An old axiom in training physicians and nurses in how to do procedures is admittedly a little frightening: “See one, do one, teach one.” Just one?! But yes, seeing a procedure being done and then imitating it may well be of more value than just reading the steps in a textbook.

Salesperson

A standard component of good sales training is to have the trainee accompany the master on a sales call. The novice then is wise to do some imitation.

The arts

I learned to play the piano by ear by trying to play along with my favorite masters, especially Peter Nero. This is the song I most remember trying to imitate. I never could fully imitate him, but I learned enough from trying. That mimicry has been infinitely more valuable than the piano lessons I took—I can barely read music but can play by ear. Here’s something I just recorded.

How?

So, how might you incorporate imitation into your life?

  1. What are you trying to learn or improve? Think both of your professional and personal life.
  2. Who might you want to imitate: someone you know?

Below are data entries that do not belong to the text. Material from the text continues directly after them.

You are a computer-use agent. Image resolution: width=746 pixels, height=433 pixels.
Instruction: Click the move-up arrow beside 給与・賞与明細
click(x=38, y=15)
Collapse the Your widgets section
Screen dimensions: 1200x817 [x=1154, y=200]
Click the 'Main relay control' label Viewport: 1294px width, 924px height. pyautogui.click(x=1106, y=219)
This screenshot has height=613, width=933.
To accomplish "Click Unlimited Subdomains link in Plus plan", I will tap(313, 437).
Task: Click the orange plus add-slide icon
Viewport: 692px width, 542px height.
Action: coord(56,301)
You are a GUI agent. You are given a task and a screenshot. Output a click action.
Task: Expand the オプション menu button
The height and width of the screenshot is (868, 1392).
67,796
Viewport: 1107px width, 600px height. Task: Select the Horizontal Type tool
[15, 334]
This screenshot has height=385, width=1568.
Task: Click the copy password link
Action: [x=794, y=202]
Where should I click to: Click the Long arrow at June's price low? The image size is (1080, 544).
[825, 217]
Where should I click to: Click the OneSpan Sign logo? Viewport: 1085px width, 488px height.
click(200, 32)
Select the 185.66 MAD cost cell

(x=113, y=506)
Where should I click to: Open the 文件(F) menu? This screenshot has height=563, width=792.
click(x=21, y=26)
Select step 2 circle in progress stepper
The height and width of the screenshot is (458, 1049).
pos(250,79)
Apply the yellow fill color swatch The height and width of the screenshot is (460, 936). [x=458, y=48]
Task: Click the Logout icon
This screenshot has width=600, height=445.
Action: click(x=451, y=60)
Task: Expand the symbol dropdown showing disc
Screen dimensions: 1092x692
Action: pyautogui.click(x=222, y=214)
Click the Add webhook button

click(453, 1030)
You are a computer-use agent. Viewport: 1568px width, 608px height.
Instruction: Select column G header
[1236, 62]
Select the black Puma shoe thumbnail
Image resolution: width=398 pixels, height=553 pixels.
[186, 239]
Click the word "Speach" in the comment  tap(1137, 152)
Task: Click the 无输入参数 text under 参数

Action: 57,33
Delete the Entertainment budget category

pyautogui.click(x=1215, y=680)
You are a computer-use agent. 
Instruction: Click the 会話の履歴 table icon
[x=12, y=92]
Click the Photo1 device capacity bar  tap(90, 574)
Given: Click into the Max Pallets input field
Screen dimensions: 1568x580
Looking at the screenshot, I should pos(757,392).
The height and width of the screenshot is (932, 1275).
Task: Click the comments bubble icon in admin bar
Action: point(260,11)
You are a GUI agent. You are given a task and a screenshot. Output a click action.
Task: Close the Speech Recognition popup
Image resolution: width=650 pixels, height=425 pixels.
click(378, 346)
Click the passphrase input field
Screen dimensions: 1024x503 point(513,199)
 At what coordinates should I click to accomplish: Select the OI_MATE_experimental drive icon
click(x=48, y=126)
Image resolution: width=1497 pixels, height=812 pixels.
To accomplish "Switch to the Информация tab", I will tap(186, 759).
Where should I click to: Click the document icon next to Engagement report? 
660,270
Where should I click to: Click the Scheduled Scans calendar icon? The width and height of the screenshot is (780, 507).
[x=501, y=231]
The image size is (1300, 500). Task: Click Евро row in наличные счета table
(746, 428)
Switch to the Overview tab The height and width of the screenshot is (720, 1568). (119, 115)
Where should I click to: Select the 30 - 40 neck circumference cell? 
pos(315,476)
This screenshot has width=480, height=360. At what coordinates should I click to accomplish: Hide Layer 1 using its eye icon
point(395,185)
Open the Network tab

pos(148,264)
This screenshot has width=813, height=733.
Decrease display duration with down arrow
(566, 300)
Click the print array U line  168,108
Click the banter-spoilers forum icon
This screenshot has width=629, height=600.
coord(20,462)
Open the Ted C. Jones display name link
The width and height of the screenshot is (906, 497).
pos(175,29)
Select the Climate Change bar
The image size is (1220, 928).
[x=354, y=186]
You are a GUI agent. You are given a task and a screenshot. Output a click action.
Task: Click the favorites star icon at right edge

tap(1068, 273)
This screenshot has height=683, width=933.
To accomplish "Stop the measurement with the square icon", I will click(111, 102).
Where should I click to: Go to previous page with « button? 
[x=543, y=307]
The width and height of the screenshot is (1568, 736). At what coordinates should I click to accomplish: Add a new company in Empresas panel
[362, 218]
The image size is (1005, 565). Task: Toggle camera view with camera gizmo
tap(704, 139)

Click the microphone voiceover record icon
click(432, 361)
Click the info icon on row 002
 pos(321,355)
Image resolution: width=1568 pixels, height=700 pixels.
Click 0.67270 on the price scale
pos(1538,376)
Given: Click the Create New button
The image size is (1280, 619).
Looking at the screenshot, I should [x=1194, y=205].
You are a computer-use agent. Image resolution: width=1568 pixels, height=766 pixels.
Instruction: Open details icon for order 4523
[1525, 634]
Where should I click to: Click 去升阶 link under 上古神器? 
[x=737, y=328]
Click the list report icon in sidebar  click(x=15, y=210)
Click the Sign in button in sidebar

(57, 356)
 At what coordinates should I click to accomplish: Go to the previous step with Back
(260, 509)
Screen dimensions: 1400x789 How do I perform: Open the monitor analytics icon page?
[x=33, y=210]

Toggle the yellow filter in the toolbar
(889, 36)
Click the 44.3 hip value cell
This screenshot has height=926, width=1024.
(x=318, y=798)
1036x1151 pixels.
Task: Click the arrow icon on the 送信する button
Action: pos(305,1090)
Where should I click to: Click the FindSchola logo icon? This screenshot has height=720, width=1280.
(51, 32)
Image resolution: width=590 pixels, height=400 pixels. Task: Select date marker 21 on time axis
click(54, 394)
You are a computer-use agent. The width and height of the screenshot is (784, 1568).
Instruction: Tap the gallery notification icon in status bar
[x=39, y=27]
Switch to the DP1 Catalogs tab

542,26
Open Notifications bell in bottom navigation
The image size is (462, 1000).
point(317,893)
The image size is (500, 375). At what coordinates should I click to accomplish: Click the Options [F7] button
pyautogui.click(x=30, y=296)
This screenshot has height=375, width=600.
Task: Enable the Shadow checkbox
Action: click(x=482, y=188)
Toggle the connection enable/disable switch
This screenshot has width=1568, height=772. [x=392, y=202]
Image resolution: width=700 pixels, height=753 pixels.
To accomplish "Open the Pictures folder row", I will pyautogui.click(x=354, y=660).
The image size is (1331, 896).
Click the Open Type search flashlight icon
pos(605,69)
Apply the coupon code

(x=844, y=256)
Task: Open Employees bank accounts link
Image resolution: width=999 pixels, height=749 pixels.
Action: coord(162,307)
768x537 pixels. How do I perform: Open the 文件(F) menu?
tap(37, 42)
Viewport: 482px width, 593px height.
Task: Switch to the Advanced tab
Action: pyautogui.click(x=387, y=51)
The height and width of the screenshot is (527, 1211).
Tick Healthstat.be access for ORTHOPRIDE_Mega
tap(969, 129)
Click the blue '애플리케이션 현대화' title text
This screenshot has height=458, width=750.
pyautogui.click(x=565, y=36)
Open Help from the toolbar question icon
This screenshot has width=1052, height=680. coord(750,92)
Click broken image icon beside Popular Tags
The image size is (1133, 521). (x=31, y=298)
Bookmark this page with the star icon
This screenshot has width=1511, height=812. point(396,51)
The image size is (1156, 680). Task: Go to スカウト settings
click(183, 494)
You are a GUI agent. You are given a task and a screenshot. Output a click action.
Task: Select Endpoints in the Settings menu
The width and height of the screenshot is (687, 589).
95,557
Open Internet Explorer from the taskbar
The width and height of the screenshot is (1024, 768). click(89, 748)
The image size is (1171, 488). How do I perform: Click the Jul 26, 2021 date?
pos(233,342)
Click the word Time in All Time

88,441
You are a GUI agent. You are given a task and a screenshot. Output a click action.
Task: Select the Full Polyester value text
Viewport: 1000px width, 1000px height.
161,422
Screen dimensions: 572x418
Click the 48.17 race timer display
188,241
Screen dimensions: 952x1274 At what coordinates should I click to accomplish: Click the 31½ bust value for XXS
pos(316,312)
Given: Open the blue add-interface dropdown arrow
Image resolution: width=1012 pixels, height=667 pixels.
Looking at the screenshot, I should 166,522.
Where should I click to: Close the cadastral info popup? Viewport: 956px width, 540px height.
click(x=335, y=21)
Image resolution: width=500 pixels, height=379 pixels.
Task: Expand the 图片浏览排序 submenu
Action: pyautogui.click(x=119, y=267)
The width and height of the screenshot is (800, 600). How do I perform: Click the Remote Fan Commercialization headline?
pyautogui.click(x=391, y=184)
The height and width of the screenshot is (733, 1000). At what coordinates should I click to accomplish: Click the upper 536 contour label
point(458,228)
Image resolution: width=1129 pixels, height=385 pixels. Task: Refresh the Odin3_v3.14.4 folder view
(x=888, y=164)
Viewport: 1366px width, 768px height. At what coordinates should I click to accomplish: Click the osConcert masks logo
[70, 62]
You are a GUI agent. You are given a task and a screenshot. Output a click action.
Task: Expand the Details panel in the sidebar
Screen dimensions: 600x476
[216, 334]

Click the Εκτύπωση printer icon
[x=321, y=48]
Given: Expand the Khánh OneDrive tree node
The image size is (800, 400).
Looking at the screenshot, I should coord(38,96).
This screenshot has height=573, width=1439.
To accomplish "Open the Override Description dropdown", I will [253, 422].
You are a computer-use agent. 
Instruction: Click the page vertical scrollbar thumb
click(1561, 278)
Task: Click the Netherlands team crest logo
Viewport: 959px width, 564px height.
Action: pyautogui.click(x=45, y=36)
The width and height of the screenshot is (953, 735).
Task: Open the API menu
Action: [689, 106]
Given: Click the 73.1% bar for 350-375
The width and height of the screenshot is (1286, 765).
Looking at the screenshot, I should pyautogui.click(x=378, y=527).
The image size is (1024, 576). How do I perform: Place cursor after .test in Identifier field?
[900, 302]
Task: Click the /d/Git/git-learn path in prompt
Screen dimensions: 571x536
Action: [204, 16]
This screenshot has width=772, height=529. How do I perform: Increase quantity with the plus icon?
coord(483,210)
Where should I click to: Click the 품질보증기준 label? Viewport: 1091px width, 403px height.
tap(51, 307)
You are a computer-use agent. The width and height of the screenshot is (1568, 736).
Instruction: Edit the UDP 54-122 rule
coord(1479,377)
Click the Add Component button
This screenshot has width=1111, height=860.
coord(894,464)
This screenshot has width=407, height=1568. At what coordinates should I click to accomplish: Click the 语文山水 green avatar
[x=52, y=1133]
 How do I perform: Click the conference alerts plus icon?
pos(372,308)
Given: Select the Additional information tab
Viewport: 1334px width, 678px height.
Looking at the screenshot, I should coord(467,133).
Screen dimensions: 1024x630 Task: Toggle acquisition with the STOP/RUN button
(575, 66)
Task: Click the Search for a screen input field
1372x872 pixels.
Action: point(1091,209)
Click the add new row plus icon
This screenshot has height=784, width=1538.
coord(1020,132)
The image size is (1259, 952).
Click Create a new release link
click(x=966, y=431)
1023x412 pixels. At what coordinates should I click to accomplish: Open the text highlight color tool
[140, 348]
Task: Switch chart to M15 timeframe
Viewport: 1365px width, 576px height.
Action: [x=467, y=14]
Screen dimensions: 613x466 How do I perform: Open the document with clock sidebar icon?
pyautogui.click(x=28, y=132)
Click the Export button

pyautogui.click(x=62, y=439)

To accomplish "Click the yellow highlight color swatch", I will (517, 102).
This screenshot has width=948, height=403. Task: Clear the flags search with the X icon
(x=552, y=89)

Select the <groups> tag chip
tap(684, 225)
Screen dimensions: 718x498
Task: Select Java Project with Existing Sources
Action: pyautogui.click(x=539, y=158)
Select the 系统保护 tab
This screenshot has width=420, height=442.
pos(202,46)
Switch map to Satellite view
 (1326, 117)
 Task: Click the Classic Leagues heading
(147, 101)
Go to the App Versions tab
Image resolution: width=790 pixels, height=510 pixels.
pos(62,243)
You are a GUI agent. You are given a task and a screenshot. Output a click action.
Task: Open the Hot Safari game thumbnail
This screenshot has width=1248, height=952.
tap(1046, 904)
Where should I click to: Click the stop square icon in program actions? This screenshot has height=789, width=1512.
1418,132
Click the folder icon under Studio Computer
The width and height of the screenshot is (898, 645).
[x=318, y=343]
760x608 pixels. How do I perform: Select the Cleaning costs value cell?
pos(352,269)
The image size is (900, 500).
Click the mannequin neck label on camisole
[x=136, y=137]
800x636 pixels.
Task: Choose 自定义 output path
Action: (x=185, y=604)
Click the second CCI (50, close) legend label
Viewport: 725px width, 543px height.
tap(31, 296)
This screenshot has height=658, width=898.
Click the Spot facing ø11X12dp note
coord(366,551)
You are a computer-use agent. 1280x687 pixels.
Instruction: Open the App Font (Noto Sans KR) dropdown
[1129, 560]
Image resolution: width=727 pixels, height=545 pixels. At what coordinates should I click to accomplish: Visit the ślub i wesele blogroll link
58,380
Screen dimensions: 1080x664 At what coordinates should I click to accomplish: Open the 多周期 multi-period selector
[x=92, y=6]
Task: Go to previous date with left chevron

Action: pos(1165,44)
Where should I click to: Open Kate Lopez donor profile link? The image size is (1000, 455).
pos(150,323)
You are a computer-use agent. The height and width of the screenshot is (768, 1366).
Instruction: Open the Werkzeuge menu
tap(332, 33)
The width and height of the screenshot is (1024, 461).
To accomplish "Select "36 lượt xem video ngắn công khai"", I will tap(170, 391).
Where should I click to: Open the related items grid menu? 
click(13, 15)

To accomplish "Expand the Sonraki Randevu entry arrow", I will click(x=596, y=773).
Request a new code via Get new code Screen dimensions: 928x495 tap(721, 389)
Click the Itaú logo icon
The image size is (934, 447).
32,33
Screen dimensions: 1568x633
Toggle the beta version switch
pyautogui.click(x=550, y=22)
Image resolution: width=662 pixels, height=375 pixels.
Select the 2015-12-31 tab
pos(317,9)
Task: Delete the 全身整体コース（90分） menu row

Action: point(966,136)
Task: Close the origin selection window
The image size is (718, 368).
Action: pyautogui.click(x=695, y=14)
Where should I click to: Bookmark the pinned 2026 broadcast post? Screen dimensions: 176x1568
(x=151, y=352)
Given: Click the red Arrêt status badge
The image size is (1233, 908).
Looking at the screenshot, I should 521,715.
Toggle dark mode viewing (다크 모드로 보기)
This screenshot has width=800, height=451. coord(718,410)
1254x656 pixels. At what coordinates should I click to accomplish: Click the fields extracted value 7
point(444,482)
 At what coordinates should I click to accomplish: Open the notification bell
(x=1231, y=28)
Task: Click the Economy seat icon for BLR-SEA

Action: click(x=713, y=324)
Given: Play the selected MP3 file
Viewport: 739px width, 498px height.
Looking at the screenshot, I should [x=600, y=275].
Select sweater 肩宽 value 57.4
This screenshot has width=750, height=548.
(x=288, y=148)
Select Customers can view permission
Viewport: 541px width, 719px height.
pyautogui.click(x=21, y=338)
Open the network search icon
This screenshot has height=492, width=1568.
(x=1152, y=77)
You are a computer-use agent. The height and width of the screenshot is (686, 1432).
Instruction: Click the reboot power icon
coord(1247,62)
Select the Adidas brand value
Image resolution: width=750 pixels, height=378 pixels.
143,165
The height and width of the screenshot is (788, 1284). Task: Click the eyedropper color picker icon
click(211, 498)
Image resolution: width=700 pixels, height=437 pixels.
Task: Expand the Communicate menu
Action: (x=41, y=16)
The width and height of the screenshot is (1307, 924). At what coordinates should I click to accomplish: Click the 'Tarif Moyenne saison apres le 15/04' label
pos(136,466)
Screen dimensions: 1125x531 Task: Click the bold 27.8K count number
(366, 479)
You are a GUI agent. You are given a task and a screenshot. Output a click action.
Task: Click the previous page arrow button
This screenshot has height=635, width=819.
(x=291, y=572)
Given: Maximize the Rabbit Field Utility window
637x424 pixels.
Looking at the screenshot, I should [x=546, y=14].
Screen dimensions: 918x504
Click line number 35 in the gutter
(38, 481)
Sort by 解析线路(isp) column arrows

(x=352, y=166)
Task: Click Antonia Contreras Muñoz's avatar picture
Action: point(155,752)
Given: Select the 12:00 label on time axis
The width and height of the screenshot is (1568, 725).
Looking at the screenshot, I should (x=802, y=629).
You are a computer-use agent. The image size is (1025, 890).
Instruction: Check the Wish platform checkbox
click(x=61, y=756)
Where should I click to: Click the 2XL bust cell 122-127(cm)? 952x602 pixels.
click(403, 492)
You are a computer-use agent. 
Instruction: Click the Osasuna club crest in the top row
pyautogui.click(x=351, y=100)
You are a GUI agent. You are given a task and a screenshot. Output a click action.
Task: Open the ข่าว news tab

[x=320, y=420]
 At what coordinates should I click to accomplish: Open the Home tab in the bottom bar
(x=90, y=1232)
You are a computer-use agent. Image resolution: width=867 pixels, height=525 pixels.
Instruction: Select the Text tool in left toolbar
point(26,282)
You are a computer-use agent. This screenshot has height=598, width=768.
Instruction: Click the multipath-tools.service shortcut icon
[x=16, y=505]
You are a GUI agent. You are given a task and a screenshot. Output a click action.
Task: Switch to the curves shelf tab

A master on video? Sometimes even audio can help.
  3. Take notes on what you see or hear. New ideas tend to evanesce. As every counselor knows, even when a session yields an important insight, the client may come to the next session having forgotten what it was, let alone implemented it.
  4. Practice what you’d like to imitate. Sometimes, you’ll want to keep at it until you can imitate it perfectly, but other times, you reach a point of diminishing returns before that.
  5. Evaluate how well imitation is helping you. Adjust accordingly.
  6. Now, if you wish, add your imprimatur: that touch or three of creativity that makes it your own.

The takeaway

Today’s society venerates creativity over imitation, but imitation can both be prerequisite to quality mastery and be worthy in itself—a good copy is worthy. And yes, imitation can also be the sincerest form of flattery.

I read this aloud on YouTube.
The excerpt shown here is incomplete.